KEMATIAN KRISTUS: Korban Yang Sempurna

Disadur dari Renungan Harian Air Hidup, edisi 10 April 2020

Baca:  Yohanes 19:28-30

"'Sudah selesai.' Lalu Ia menundukkan kepala-Nya dan menyerahkan nyawa-Nya."  Yohanes 19:30

Hari ini umat Kristiani merayakan Jumat Agung yang mengingatkan kita kembali tentang betapa besar kasih dan pengorbanan Kristus, yang rela mengorbankan nyawa-Nya untuk menebus dosa umat manusia.  Seruan Kristus kepada Bapa,   "Eloi, Eloi, lama sabakhtani?"  (Markus 15:34), yang artinya:  'Bapaku, mengapa Engkau meninggalkan Aku?', menyiratkan suatu pergumulan batin dan penderitaan badani yang teramat berat yang harus di tanggung-Nya.  Sekalipun harus mengalami aniaya dan siksaan hebat, Kristus tidak pernah melawan, seperti domba kelu yang dibawa ke pembantaian  (Yesaya 53:7).

     Kematian Kristus di Kalvari adalah bukti ketaatan-Nya kepada kehendak Bapa demi menggenapi rencana Bapa  (Yohanes 3:16).  Pengorbanan-Nya ini disebut pengorbanan yang sempurna, karena Kristus mempersembahkan tubuh-Nya sendiri untuk menjadi korban penebusan dosa.  "Ia sendiri telah memikul dosa kita di dalam tubuh-Nya di kayu salib,"  (1 Petrus 2:24),  "Karena itu Ia sanggup juga menyelamatkan dengan sempurna semua orang yang oleh Dia datang kepada Allah. Sebab Ia hidup senantiasa untuk menjadi Pengantara mereka. Sebab Imam Besar yang demikianlah yang kita perlukan: yaitu yang saleh, tanpa salah, tanpa noda, yang terpisah dari orang-orang berdosa dan lebih tinggi dari pada tingkat-tingkat sorga, yang tidak seperti imam-imam besar lain, yang setiap hari harus mempersembahkan korban untuk dosanya sendiri dan sesudah itu barulah untuk dosa umatnya, sebab hal itu telah dilakukan-Nya satu kali untuk selama-lamanya, ketika Ia mempersembahkan diri-Nya sendiri sebagai korban."  (Ibrani 7:25-27).  Sebagai Imam Besar, Kristus bukan hanya mempersiapkan korban kepada Bapa, tapi Ia sendiri yang menjadi korban persembahan tersebut.

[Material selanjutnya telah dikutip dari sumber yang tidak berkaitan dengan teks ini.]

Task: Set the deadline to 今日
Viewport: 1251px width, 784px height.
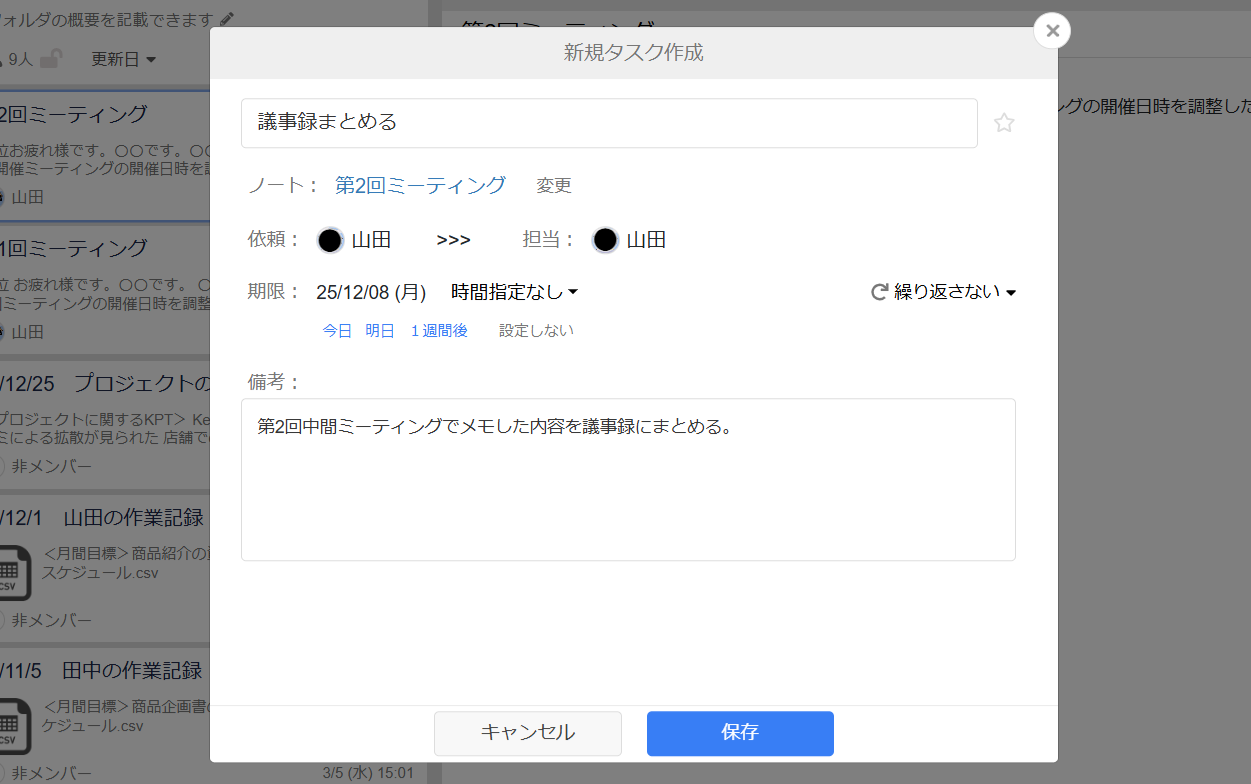Action: pyautogui.click(x=337, y=330)
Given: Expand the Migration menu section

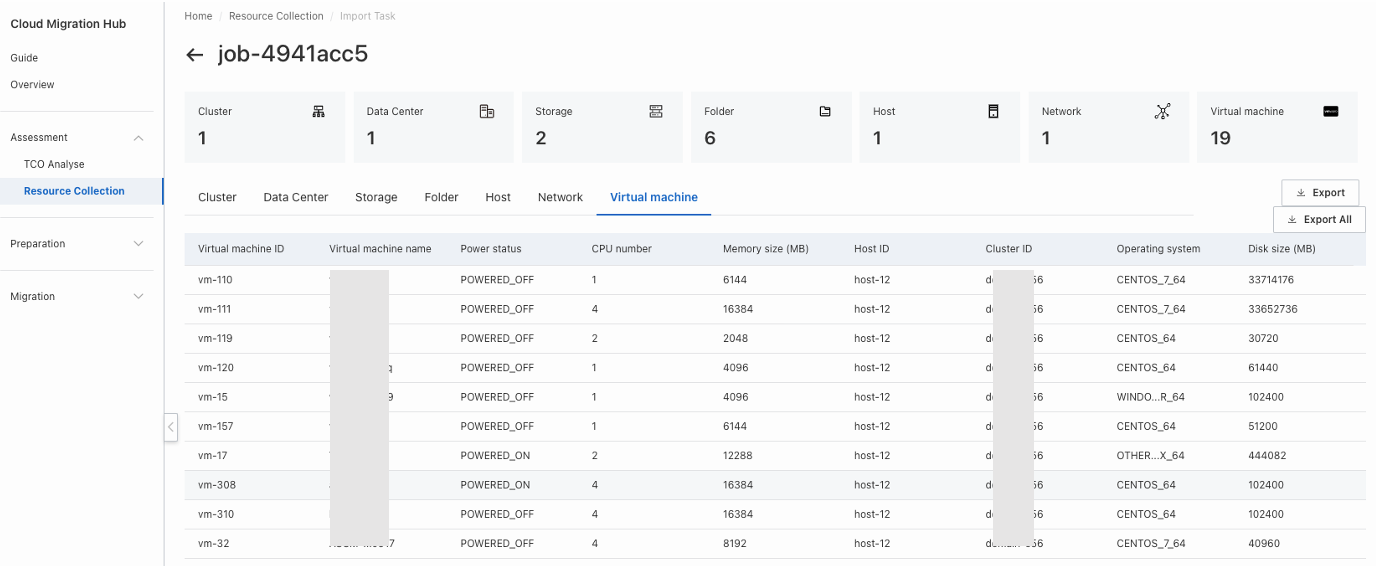Looking at the screenshot, I should tap(138, 297).
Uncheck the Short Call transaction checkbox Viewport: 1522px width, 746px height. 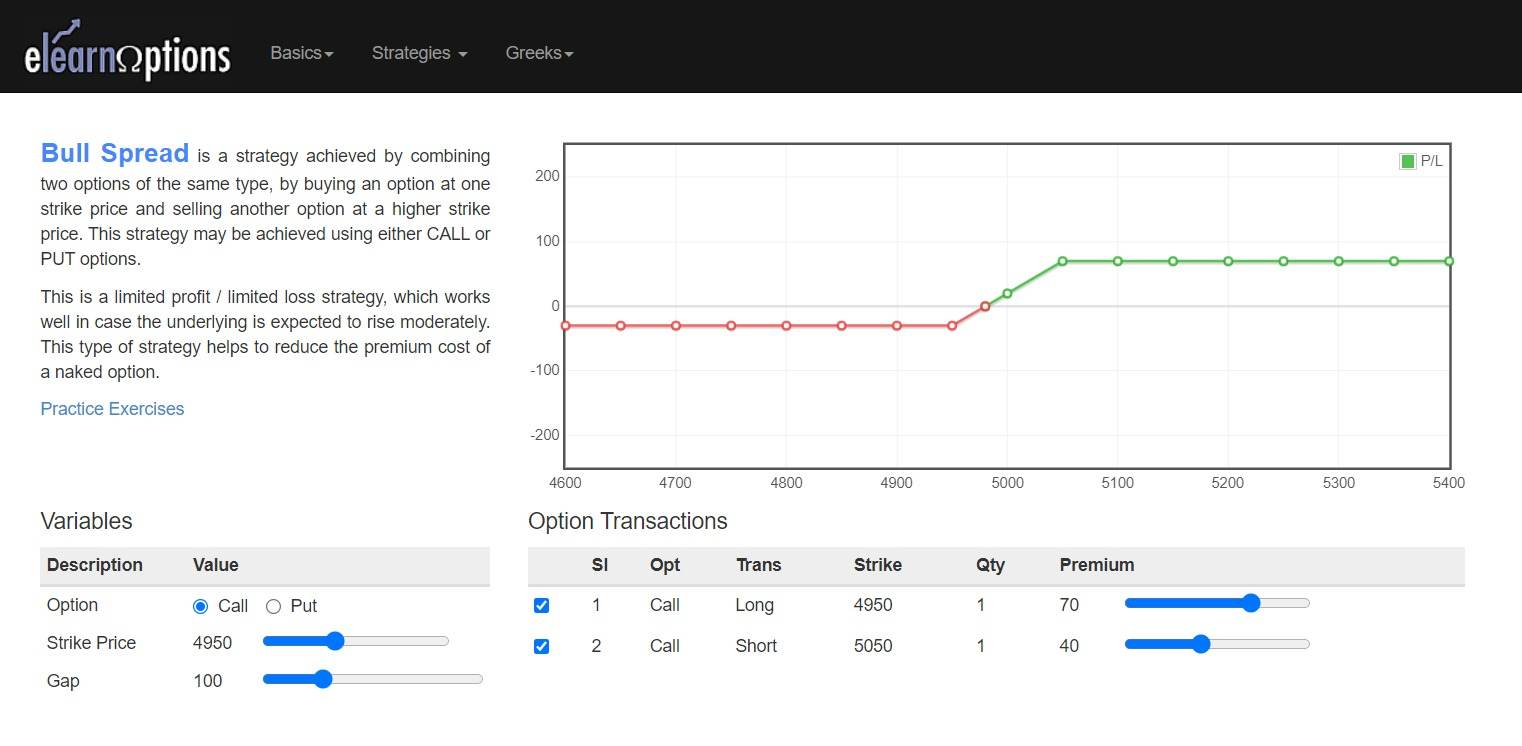click(542, 646)
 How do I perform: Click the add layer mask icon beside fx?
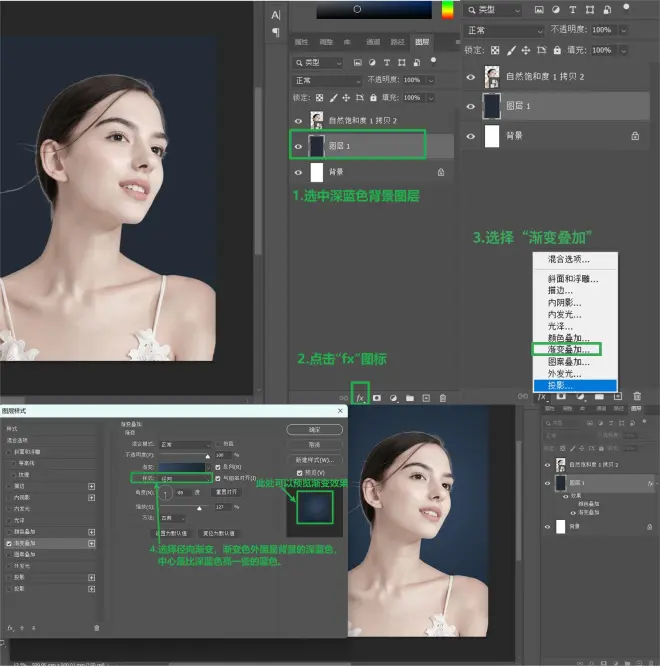(378, 397)
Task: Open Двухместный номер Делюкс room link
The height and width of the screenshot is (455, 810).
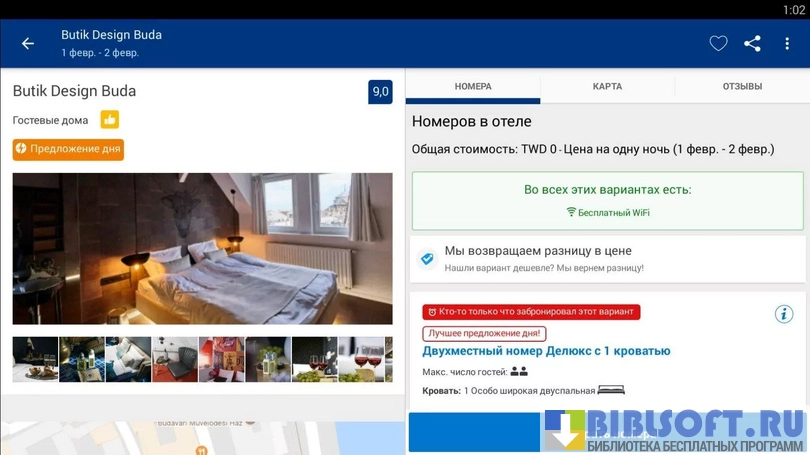Action: coord(546,351)
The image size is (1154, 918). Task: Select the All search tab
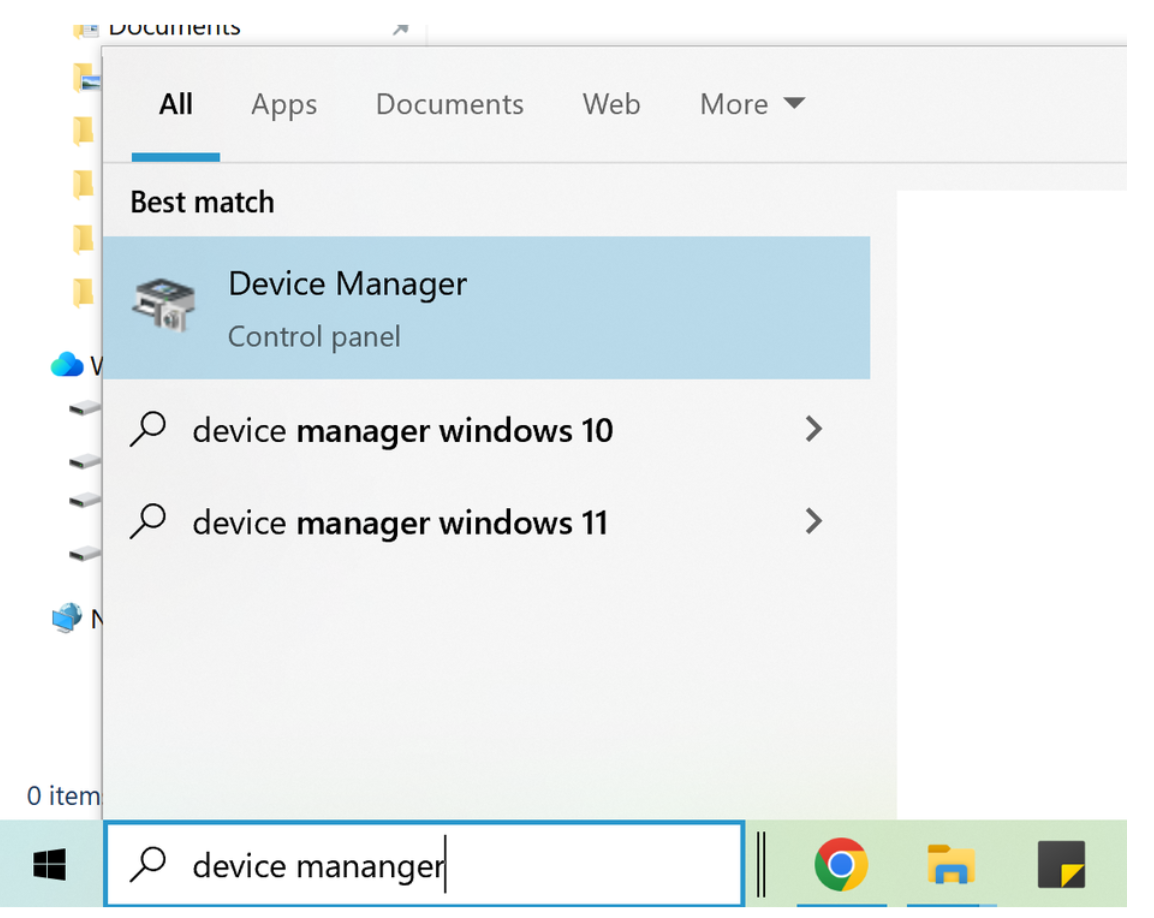coord(176,104)
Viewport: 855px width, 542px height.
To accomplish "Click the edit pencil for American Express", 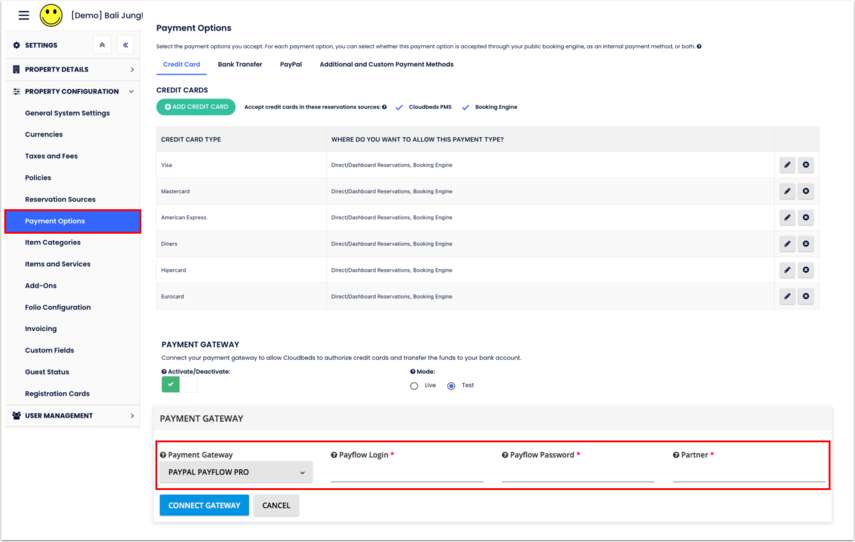I will (x=787, y=217).
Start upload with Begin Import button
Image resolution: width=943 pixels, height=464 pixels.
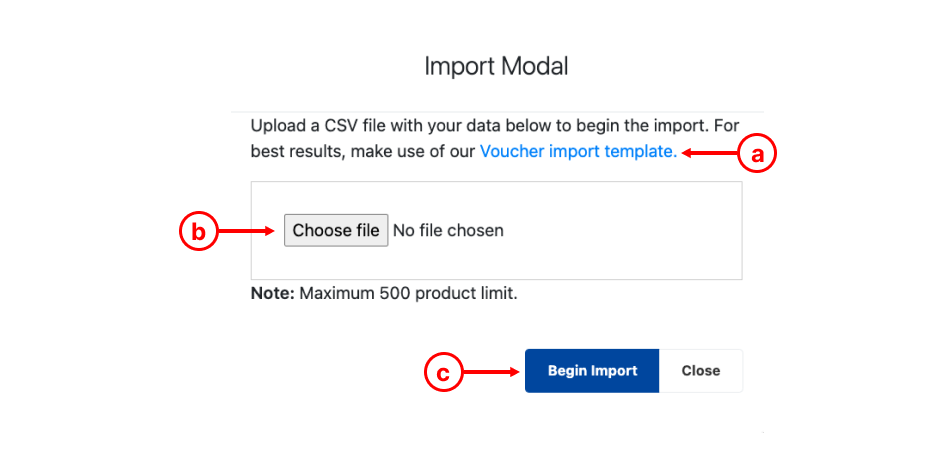(592, 371)
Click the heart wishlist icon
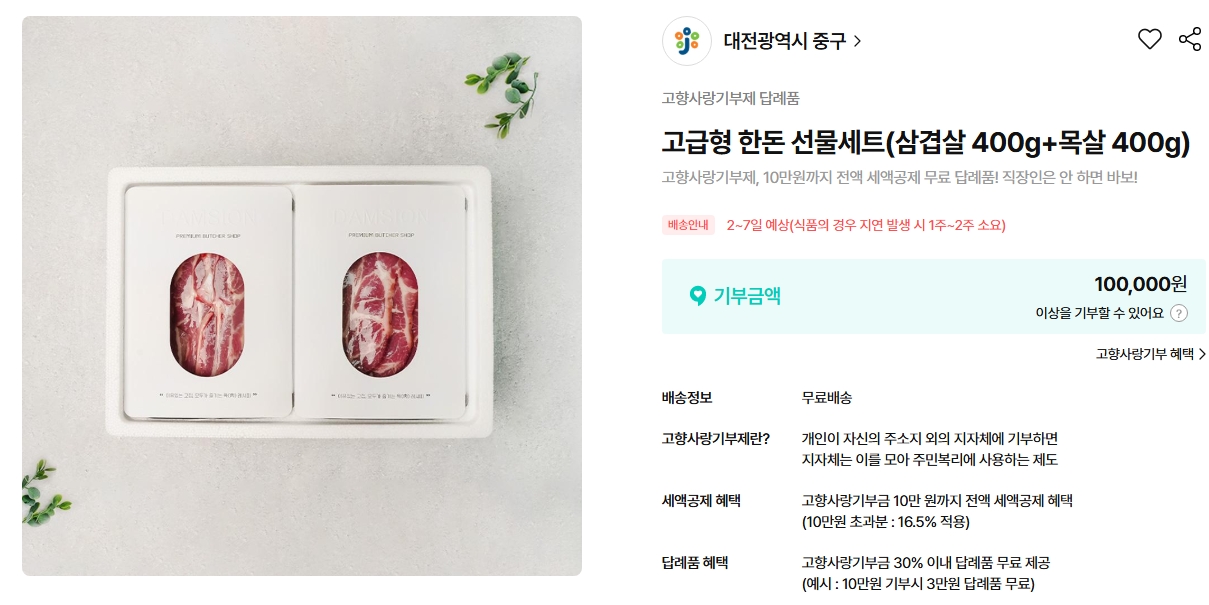 coord(1150,40)
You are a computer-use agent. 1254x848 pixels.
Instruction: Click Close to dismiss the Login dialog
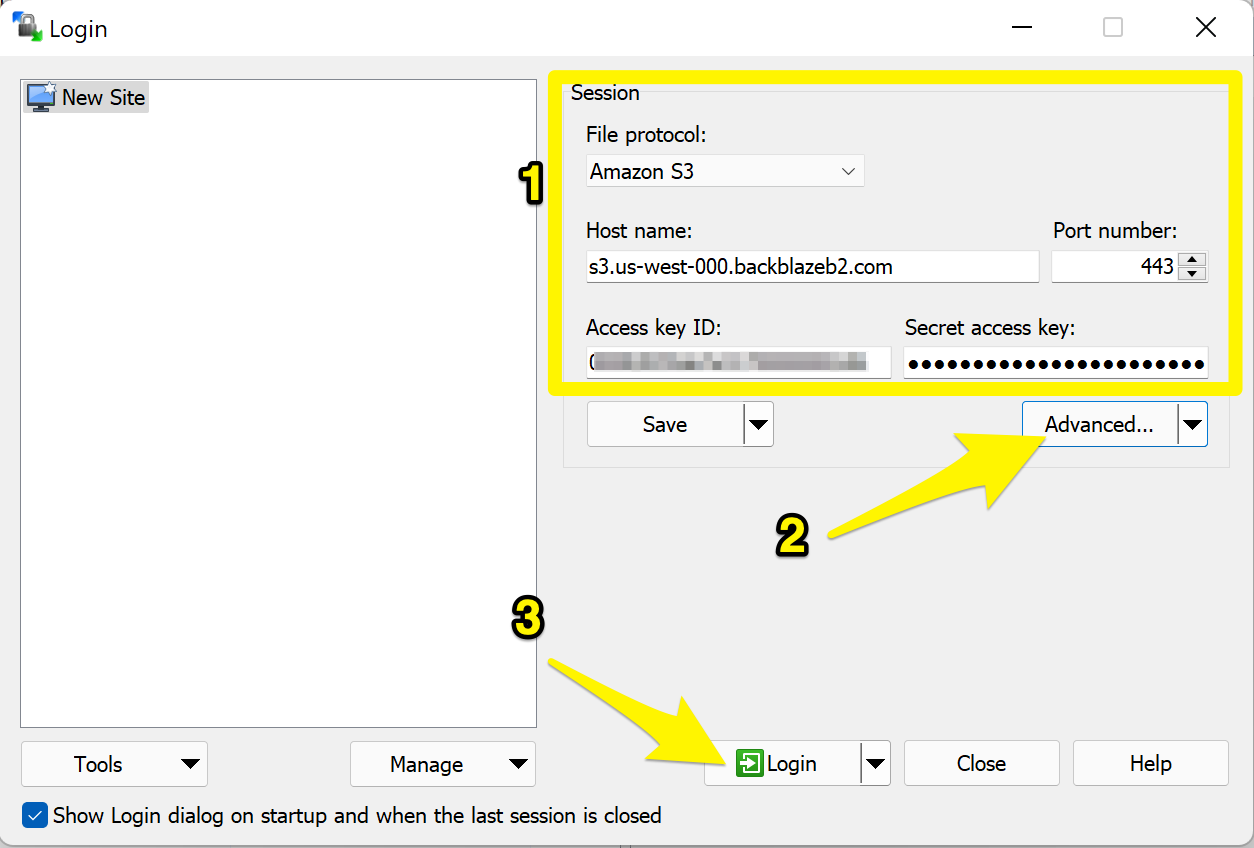[981, 763]
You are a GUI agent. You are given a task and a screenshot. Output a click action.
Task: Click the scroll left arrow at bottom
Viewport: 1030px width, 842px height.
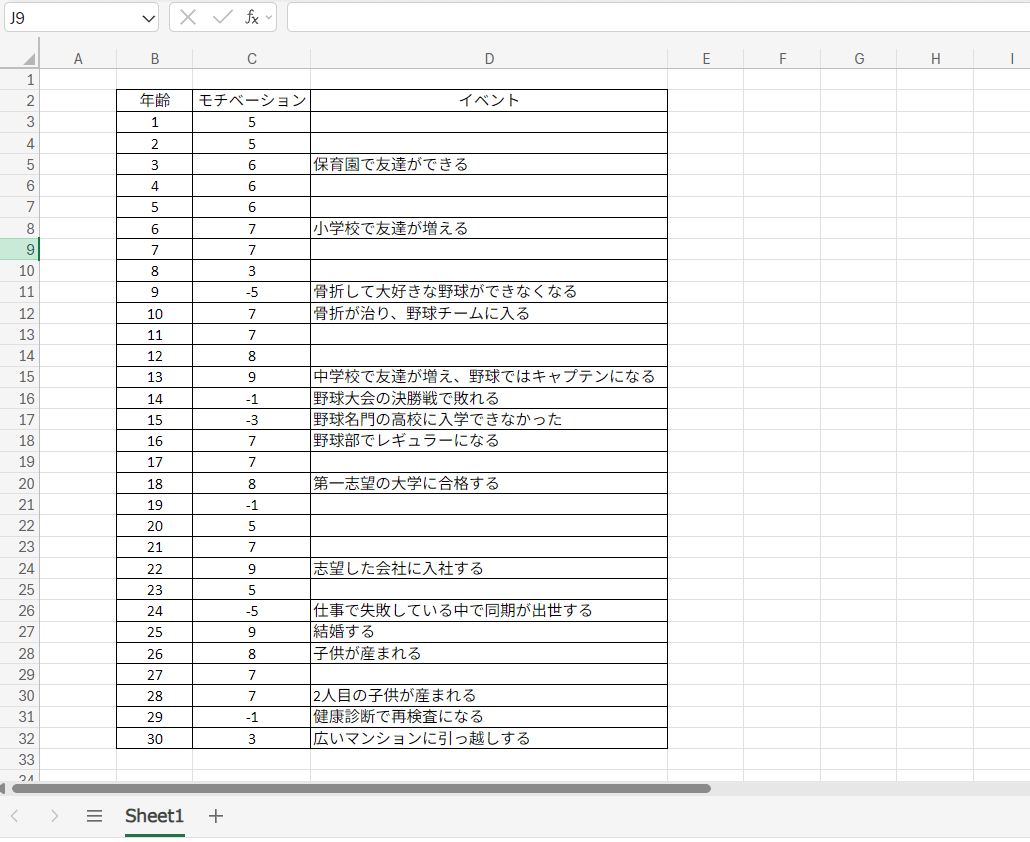[x=5, y=788]
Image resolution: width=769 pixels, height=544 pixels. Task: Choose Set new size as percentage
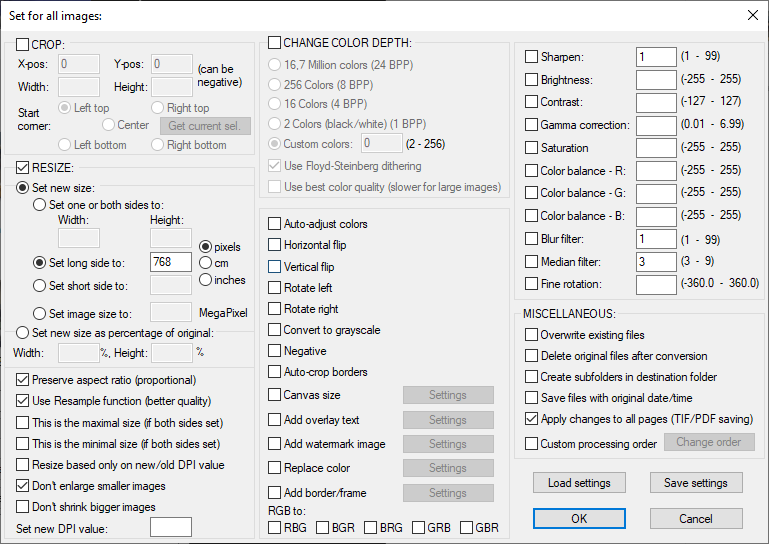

     Adakah pemimpin, raja, atau nabi mana pun, yang melakukan seperti yang Kristus perbuat?  Tidak ada.  Sayang, banyak orang tak menghargai, malah menganggap remeh pengorbanan Kristus ini, termasuk orang Kristen sendiri, yang hanya menjadikan salib sebagai simbol belaka.  Jangan pernah sia-siakan pengorbanan Kristus ini!  "...supaya kita, yang telah mati terhadap dosa, hidup untuk kebenaran."  (1 Petrus 2:24).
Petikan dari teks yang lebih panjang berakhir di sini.